BorealisAI / flora-opt

This is the official repository for the paper "Flora: Low-Rank Adapters Are Secretly Gradient Compressors" in ICML 2024.

https://arxiv.org/abs/2402.03293

GNU Lesser General Public License v3.0

28 stars 3 forks source link

Support 7b model fine-tuning with DDP #5

Open seongjunyun opened 2 weeks ago

seongjunyun commented 2 weeks ago

Hi, first of all, thank you for this cool work! It's impressive and I appreciate the effort you've put into it. I have a question about using Flora with DDP. Have you tried Flora to train 7B with DDP (multi-gpu)? As far as I know, when using DDP, the memory gets doubled due to the buffer for gradient synchronization in DDP, so the required memory of 7B (bf16) is around 28GB. Thus, it's hard to train 7B in gpus with 32GB even though I tried it with Galore. I was wondering if you've encountered the same issue and any suggestion would be appreciated.
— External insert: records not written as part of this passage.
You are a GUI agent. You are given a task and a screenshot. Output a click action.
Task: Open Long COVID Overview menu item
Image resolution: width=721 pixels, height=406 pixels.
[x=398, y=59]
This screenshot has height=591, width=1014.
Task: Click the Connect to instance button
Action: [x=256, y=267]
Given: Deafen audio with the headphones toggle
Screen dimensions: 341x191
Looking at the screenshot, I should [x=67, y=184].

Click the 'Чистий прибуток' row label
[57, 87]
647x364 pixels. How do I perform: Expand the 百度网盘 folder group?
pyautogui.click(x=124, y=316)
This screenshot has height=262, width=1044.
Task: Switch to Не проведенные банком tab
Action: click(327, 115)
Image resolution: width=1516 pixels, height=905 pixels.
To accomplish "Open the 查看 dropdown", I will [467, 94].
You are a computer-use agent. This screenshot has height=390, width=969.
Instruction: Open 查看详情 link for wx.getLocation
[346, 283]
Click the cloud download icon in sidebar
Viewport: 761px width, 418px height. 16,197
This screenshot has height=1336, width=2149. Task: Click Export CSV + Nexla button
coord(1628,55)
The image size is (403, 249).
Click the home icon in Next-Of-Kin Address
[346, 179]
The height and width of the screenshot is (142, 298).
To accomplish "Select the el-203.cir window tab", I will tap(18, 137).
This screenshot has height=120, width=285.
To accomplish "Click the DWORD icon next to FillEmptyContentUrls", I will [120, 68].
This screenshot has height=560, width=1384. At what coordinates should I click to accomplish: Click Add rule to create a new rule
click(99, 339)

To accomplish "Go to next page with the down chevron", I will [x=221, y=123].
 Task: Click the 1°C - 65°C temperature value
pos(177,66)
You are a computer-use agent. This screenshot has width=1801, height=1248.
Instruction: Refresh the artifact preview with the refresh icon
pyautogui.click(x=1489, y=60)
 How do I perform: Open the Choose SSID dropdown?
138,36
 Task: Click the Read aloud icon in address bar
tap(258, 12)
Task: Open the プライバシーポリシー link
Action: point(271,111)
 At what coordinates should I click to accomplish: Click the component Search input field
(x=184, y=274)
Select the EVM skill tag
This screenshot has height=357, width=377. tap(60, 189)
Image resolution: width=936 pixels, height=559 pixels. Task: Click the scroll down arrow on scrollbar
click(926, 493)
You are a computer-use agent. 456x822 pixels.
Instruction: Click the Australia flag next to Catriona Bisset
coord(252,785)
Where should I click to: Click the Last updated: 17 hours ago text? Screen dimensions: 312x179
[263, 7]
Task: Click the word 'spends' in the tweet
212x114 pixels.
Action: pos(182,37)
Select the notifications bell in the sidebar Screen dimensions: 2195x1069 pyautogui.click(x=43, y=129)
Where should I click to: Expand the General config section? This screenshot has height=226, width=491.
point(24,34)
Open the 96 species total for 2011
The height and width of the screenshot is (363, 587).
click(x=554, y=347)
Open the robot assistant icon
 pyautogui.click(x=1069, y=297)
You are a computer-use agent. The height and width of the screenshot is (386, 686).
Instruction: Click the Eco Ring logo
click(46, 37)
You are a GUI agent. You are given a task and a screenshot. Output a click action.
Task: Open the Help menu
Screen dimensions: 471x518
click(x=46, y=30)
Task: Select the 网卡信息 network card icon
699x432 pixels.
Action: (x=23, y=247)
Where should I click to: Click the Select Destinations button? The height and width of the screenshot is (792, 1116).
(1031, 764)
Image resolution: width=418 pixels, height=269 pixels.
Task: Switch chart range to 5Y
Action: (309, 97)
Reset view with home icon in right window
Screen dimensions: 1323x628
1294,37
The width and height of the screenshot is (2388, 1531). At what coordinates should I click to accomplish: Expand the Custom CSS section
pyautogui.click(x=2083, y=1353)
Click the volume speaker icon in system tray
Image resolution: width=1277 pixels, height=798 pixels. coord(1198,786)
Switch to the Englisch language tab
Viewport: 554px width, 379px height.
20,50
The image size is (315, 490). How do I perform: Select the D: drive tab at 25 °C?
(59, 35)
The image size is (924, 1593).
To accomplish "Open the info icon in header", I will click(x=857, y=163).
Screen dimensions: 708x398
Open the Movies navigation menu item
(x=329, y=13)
Thanks!

yongchanghao commented 1 week ago

Hi there.

That is a good point. Flora itself is compatible with distributed training like DDP. However, in our implementation, we used LOMO to avoid storing the gradients for all layers, which is not naturally compatible with PyTorch's DDP.

The general idea to use LOMO with distributed training is to synchronize gradients layer by layer (rather than communicating in buckets). We do not currently have an implementation yet, but we would integrate this feature in the future.

github-actions[bot] commented 5 days ago

Stale due to inactivity. Closing in 3 days if no further activities.

seongjunyun commented 4 days ago

Got it, thanks for your clarification and looking forward to intergation of that feature!